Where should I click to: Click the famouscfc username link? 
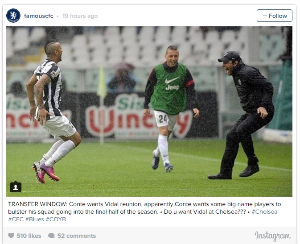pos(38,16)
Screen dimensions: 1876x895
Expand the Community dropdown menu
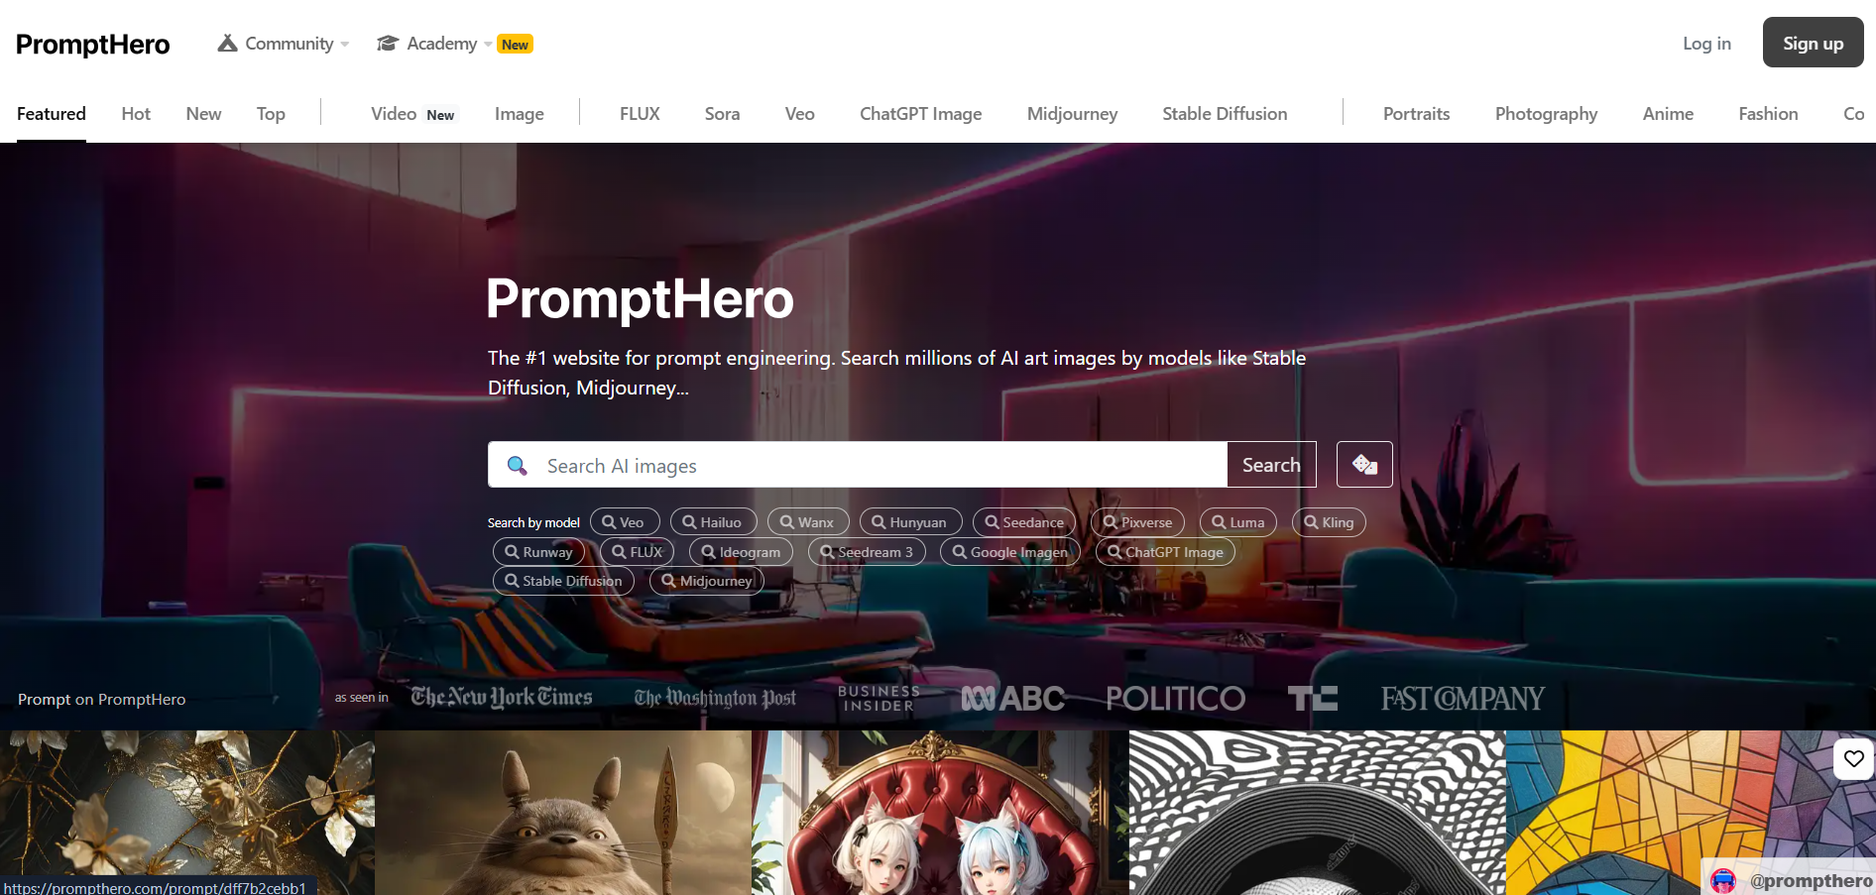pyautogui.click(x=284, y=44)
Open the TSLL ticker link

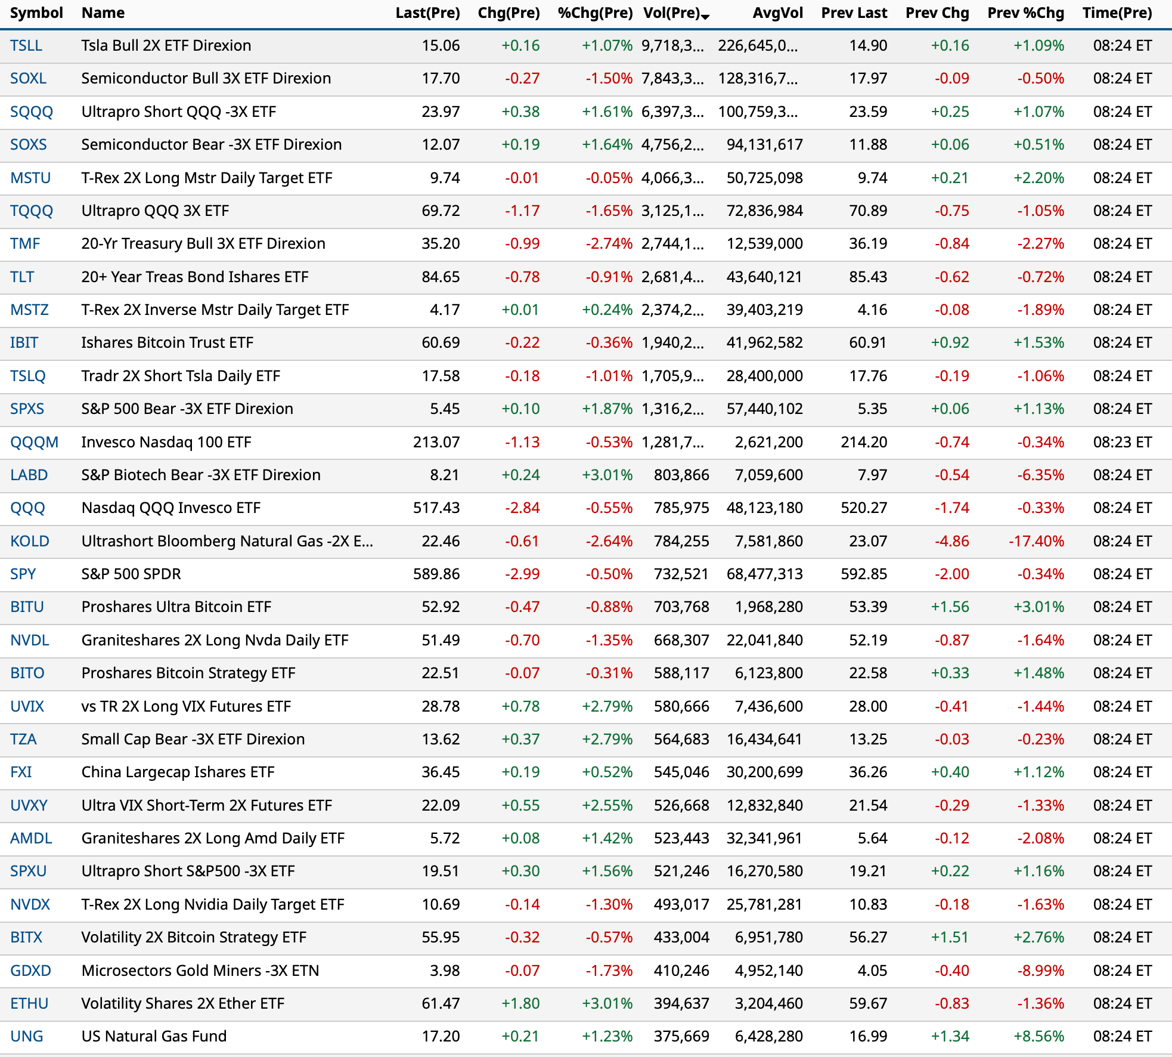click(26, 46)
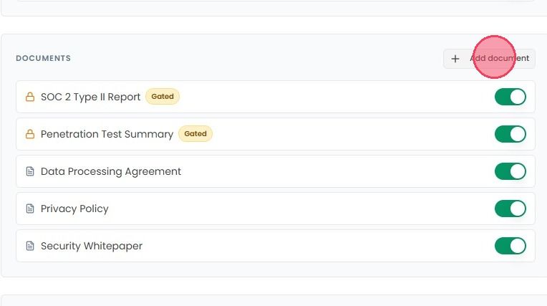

> STATED PROBLEM
Copy out every line of the material above word for word, leaving out the pictures.

> SOLUTION
Where should I click to: Click the famouscfc username link? 
pos(38,16)
Screen dimensions: 1876x895
Expand the Community dropdown menu
pyautogui.click(x=284, y=44)
Open the TSLL ticker link

click(26, 46)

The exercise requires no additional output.